America’s dirtiest job: Justifying Allen West
Reince Priebus, the chairman of the Republican National Committee, has such a dirty job that it’s a wonder the Discovery Channel’s Mike Rowe isn’t following him around with a camera crew. Priebus, after all, has to serve as the apologist for Rep. Allen West of Florida, a “tea party” favorite who, with such unintentionally entertaining gaffe-sters as Michele Bachmann, Herman Cain and Newt Gingrich out of the spotlight, is now the GOP’s reigning clown prince of umbrage-generating outrageousness.
After West said at a campaign event Sunday that President Obama was a proponent of slavery, it was Priebus who got Blitzered. Asked by CNN host Wolf Blitzer -- whose political beliefs are hard to decipher but whose disdain for indecorous politicians is clear -- to explain West’s remarks, Priebus did his sputtering best but came up badly short.
“Allen can say what Allen wants to say, but I think what he’s really trying to say is that if we become a dependent society, if everyone is reliant on the government -- I mean, listen. Barack Obama is the one that put out this ‘Life of Julia’ website. I think we all know what that is. It’s a life of a girl from preschool to, I think, death or near death, showing how every step of her life...”
COMMENTARY AND ANALYSIS: Presidential Election 2012
“Is she a slave?” Blitzer interrupted, putting a stop to Priebus’ desperate attempt to change the subject.
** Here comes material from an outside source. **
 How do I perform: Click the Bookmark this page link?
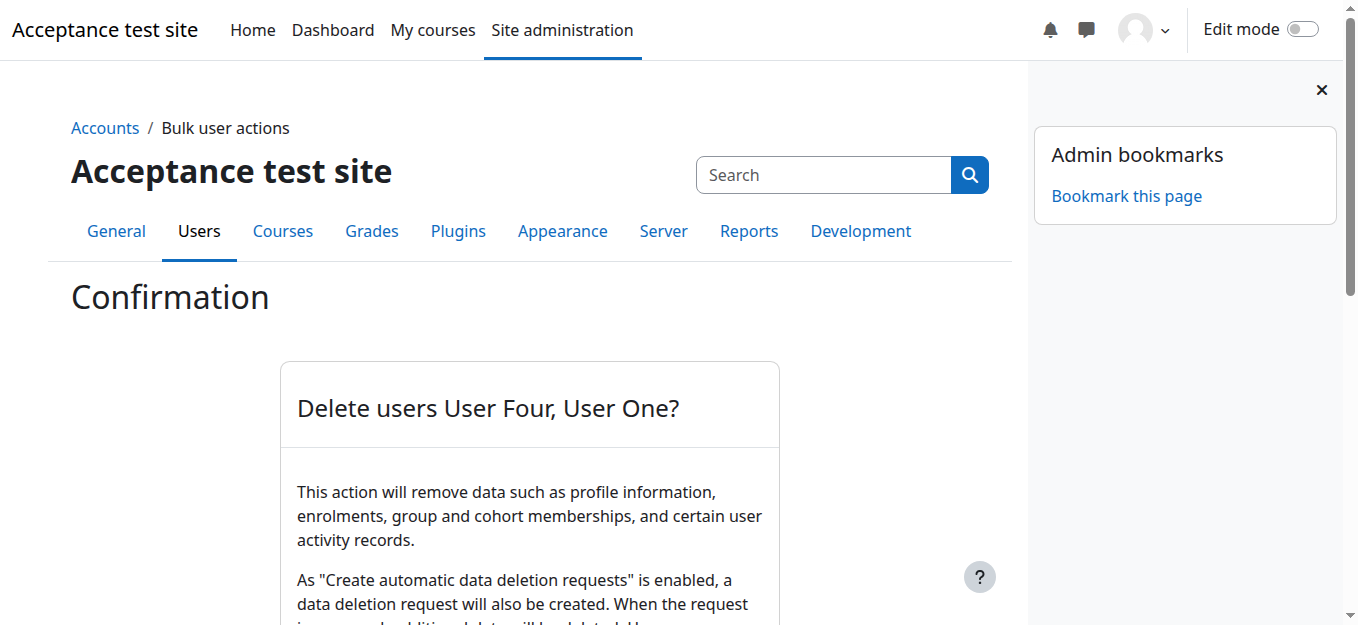[1126, 196]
“You know what? Listen, it’s semantics,” he asserted.
Yes. In much the same way that accusing a person of being a mass murderer for eating meat is a matter of semantics.
Liberal pundits are taking umbrage at West’s remarks and condemning Priebus for failing to condemn them. Priebus, who knows full well that West’s comments have a stimulative effect on the spinal cords of conservatives, prompting them to shuffle slack-jawed to the voting booth, has no intention of throwing West “in a ditch.” Yet that does put him in the uncomfortable position of trying to explain why providing government services to the poor is the same as owning a human being for the purpose of exploiting his or her labor. (Specifically, West told a crowd in Port Saint Lucie, Fla., where he is running for reelection, that Obama “does not want you to have the self-esteem of getting up and earning and having that title of American. He’d rather you be his slave.”)
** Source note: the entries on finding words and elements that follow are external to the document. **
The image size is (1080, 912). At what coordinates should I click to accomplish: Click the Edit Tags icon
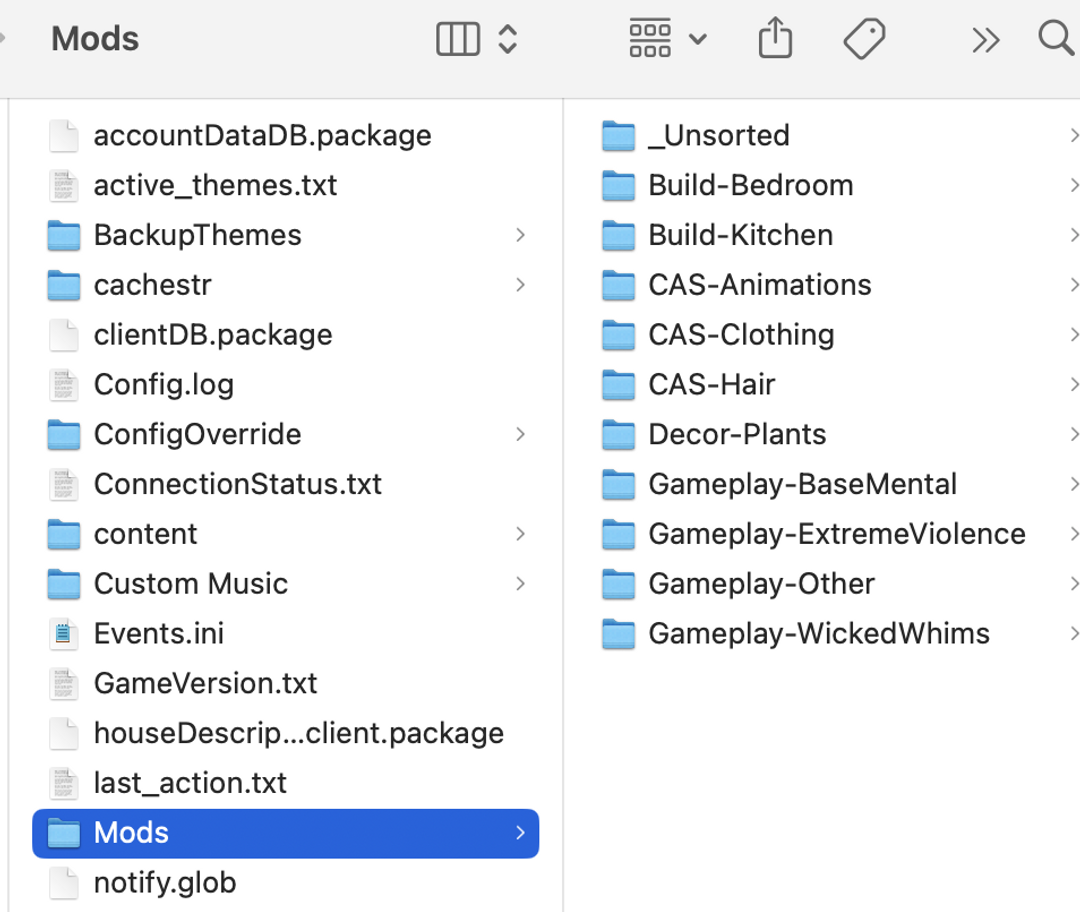864,39
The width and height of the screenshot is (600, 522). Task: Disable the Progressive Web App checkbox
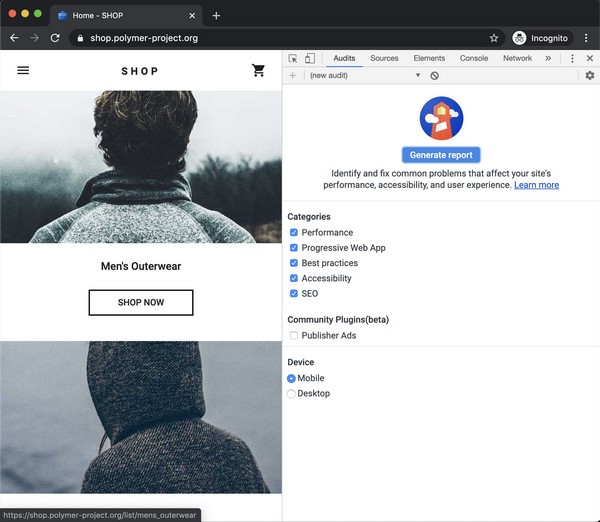[x=294, y=248]
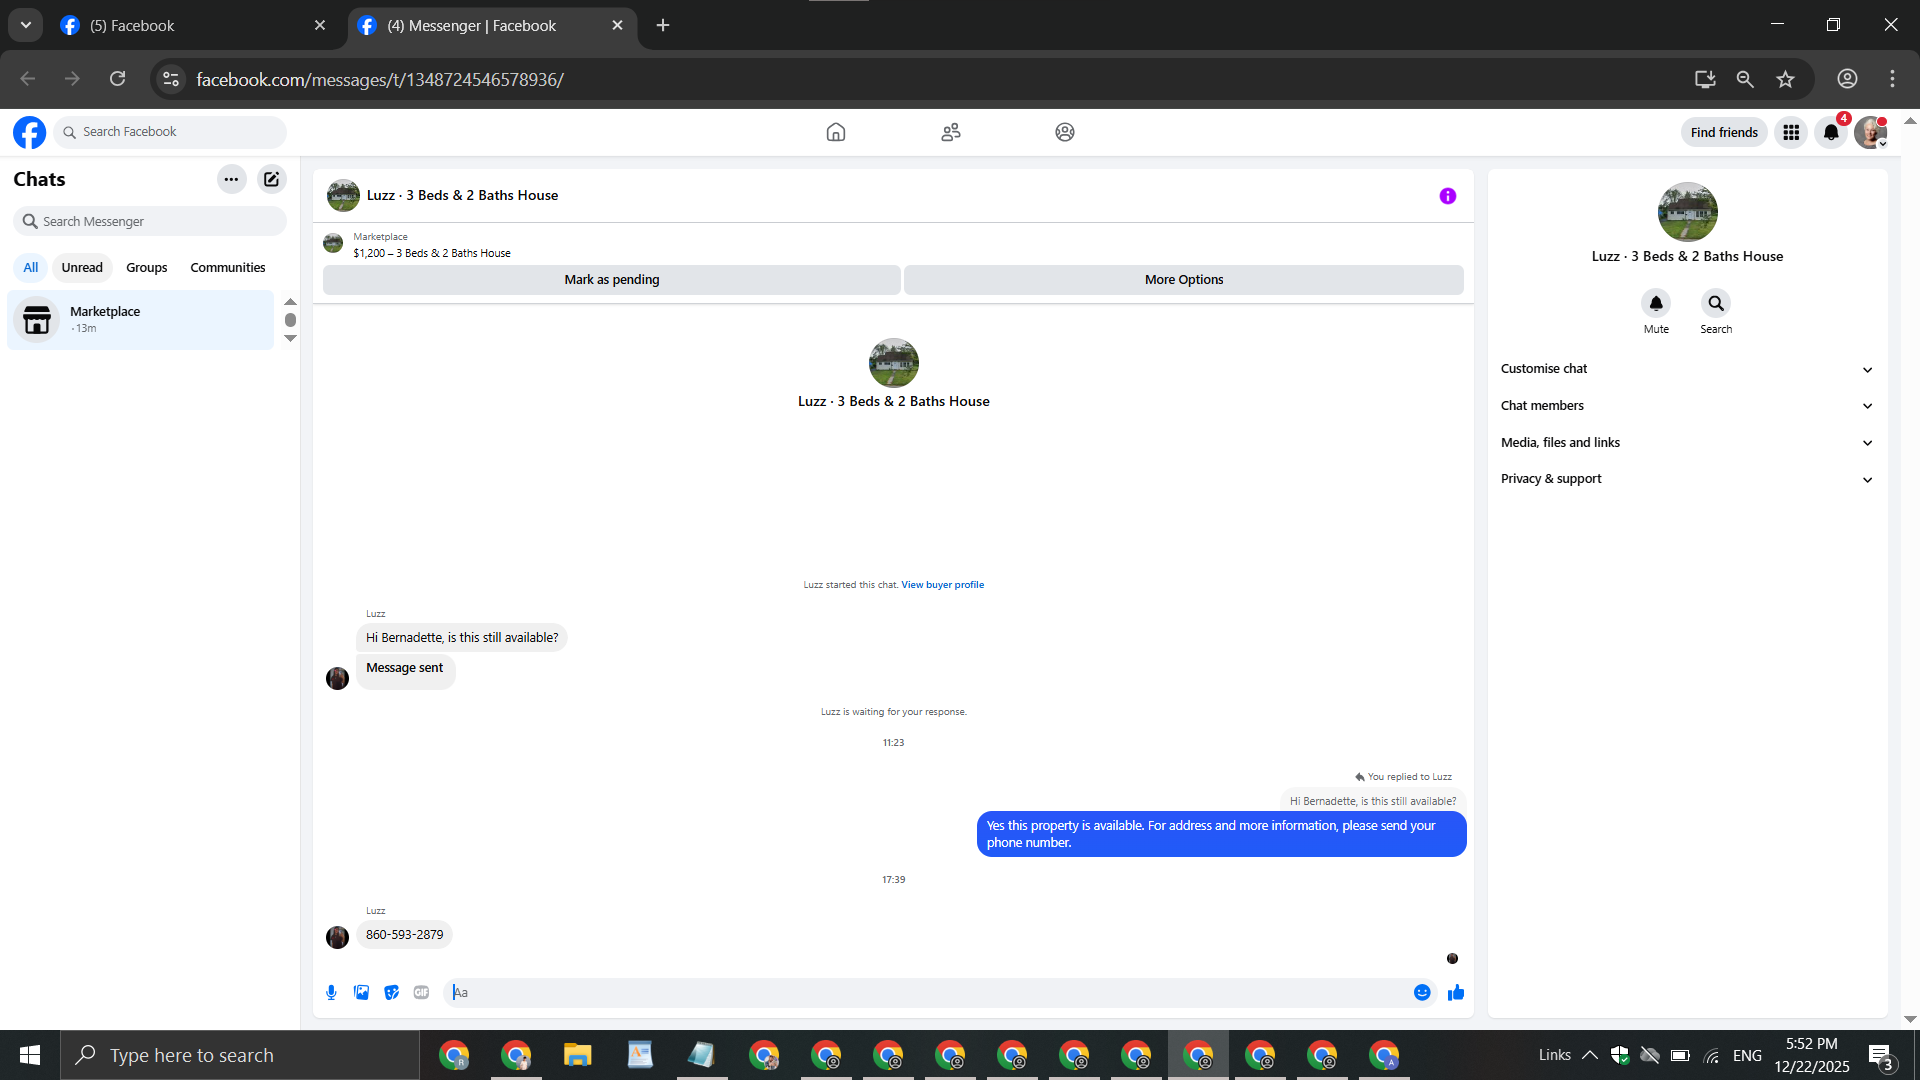Open notifications bell in top bar
The width and height of the screenshot is (1920, 1080).
click(1831, 132)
West, of course, is confused about a lot more than the meaning of slavery; he also could stand a remedial course in 19th century political philosophy, since he apparently believes a large proportion of his Democratic colleagues in Congress are “card-carrying Marxist socialists.” But that’s West’s problem -- or, rather, it isn’t his problem, because such blathering has made him a nationwide hero among the Dittohead set.
The person for whom West does represent a problem, though, is Reince Priebus. As much as West’s ravings comfort the conservative base, they do tend to enhance the impression that many of the people aspiring to leadership roles in the post-Obama GOP are wild-eyed wing-nuts (see Bachmann, Cain, et al). Given that Republicans will have to win votes from independents if they want to win the presidency and/or control of Congress this fall, is it wiser politically to bury the likes of West or to praise him?
What Priebus would most like to do, of course, is talk about something else. Have you heard about Obama’s “Life of Julia” website?